··· SUPPLIED DATA

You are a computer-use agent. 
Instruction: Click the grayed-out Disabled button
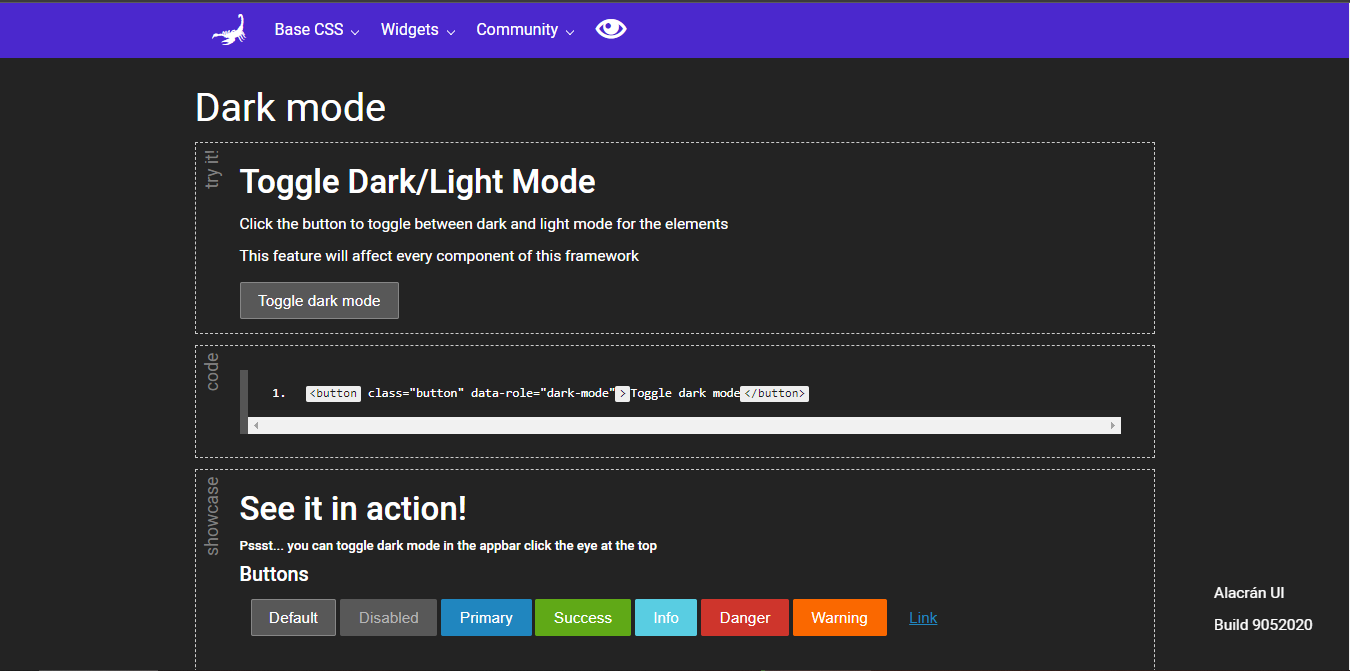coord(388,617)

······
··· SUPPLIED DATA

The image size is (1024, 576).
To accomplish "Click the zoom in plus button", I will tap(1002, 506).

······

How many lines of the material above contain the string "Click"? Reply with the number only.

2